PROVIDED PASSAGE -
┌────────

1099-MISC Form: As the name states, the 1099-MISC Form essentially takes care of all income that falls into the “miscellaneous” category. This can include income, other forms of payment, bonuses, and a wide variety of other payments. These forms are especially common for independent contractors, as they often have less uniform payment structures that can vary from client to client.
Copies of invoices, receipts and other financial records: financial recording keeping is the bread and butter of all accounting. Without thorough records of purchases and expenses, you may be missing out on deductions as well as giving your business a wider margin for error. Making quick copies of all of these documents or tracking them digitally is an easy way to make sure you don’t fall behind on these transactions and your day to day record keeping does not slip through the cracks.
Accounting Formulas Small Business Owners Should Know
1. Assets=Liabilities + Equity
If you remember one accounting formula from your college accounting class, it’s probably this one. “The Accounting Equation” as it’s often called dictates:
- Your assets, the accumulation of all of your company’s capital including cash, property, equipment and other beneficial things your company owns that will bring you value over your business’ lifespan.
- Are a sum of your liabilities: liabilities are the things your company owes. That can include debt, employee salaries, rent, taxes, and any other monetary and capital value that your business must spend in order to stay afloat.
- Plus Your Equity: which is the value of however much of the company you actually own.
This basic accounting formula is a tool to figure out what you own minus what you owe, and draw conclusions accordingly.
2. Debt to Equity Ratio
Debt-to-Equity Ratio = Total Liabilities / Total Equity
This formula will help you to figure out how sustainable your business is at its current standing. It illustrates the amount of your business’ funding that comes from other sources such as investors and loans, compared to the amount of profits that come from your business operations.
To use this formula, you’ll need to know:
Your total liabilities: in other words, everything you owe to other parties. This includes loans, rent payments, payments for capital you have purchased on credit and any other sort of payment you owe.
Your total equity: which is the sum total of your company’s worth, and how much the owner of the company you actually own and how much belongs to other stockholders.
A “good ratio” depends on what stage your business is in and what your goals are. A good rule of thumb is that if your debt to equity ratio is too high, that means you owe a lot more than you own, and this can be a red flag for many investors. Overtime, this ratio should go down as your company starts to earn more and owe less.
3. Net Income
This is a simple formula, but it’s an important one to keep in mind. This formula details that all of your company’s expenses subtracted from your total revenue equals your net income. If your company is generating a ton of revenue that’s great, however if you are spending three times that much to generate sales, your business will end up in the red. It’s important to keep your expenses in check and monitor both your spending and earning.

└────────

RECORD EXCERPTS -
┌────────

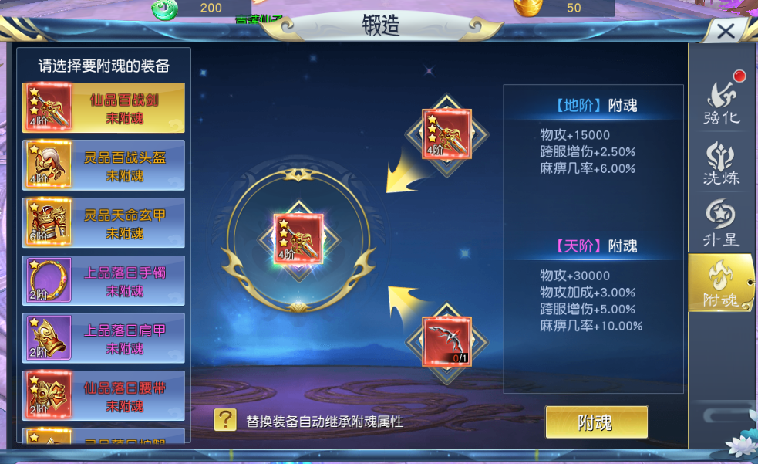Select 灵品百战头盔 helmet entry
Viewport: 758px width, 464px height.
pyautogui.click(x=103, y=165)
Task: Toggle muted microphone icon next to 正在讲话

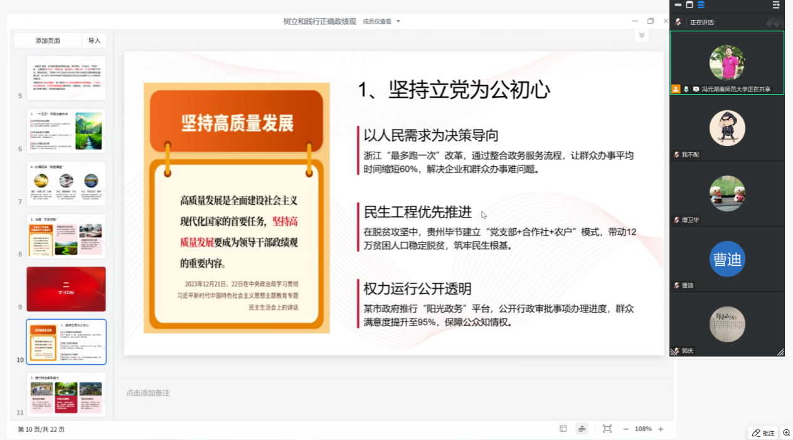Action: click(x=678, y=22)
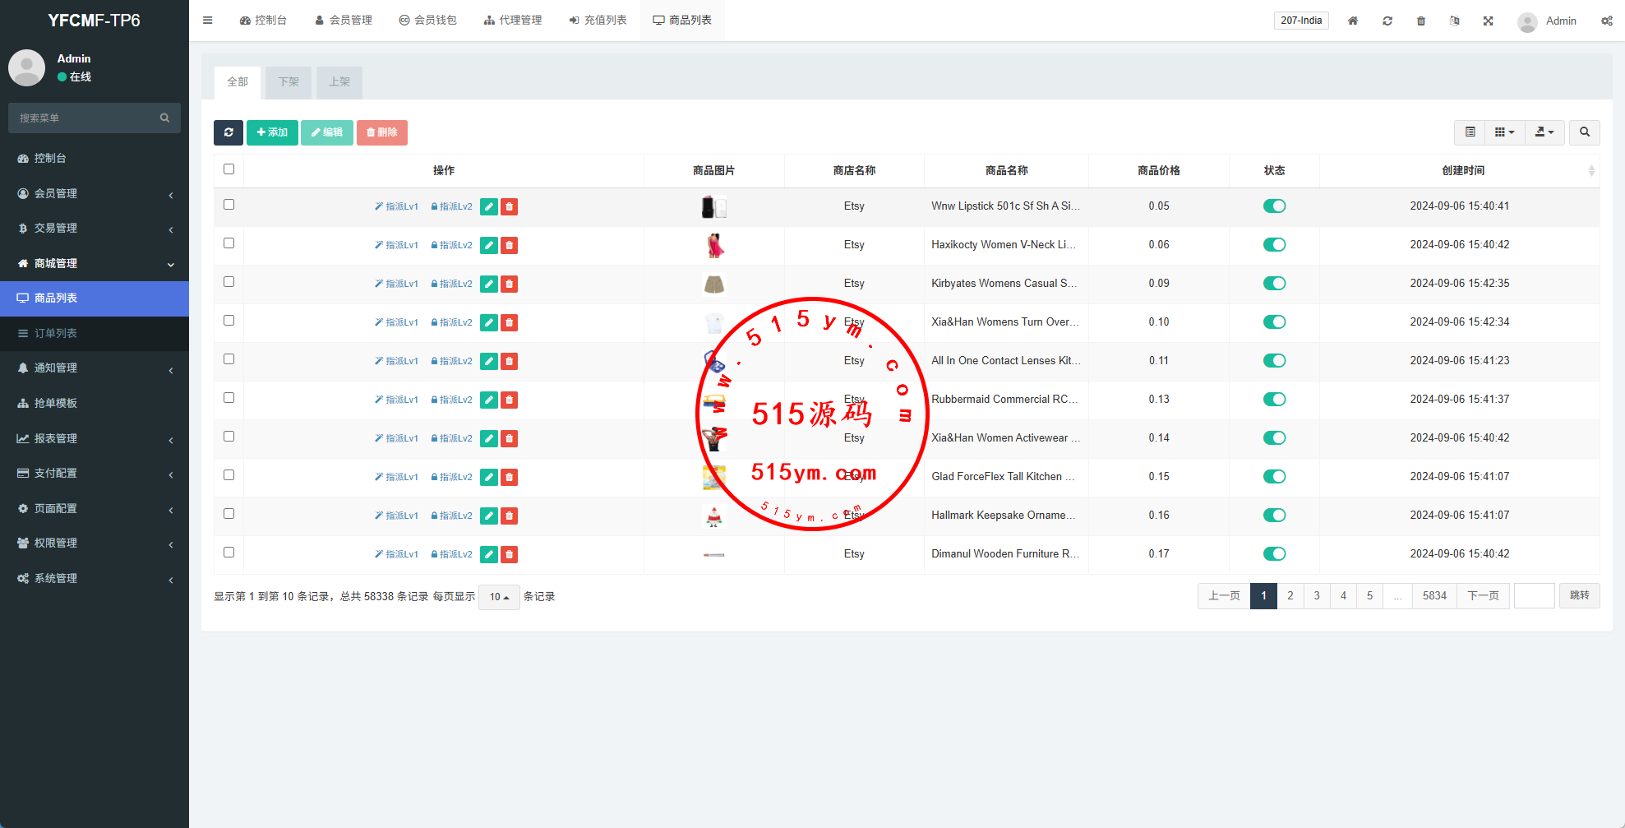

└────────

REQUIRED TASK 1 - In two sentences, what does the accounting passage cover?
REQUIRED TASK 2 - Can you echo the accounting passage word for word, starting at "- Are a sum" and ending at "you actually own."?
REQUIRED TASK 3 - According to the accounting passage, what does a debt-to-equity ratio that is too high mean?

ANSWER 1 - The passage describes the 1099-MISC Form, which covers miscellaneous income and is common for independent contractors, and stresses keeping copies of invoices, receipts and other financial records. It then explains three formulas small business owners should know: assets equal liabilities plus equity, the debt-to-equity ratio is total liabilities divided by total equity, and net income is total revenue minus all expenses.

ANSWER 2 -
- Are a sum of your liabilities: liabilities are the things your company owes. That can include debt, employee salaries, rent, taxes, and any other monetary and capital value that your business must spend in order to stay afloat.
- Plus Your Equity: which is the value of however much of the company you actually own.

ANSWER 3 - It means you owe a lot more than you own, which can be a red flag for many investors.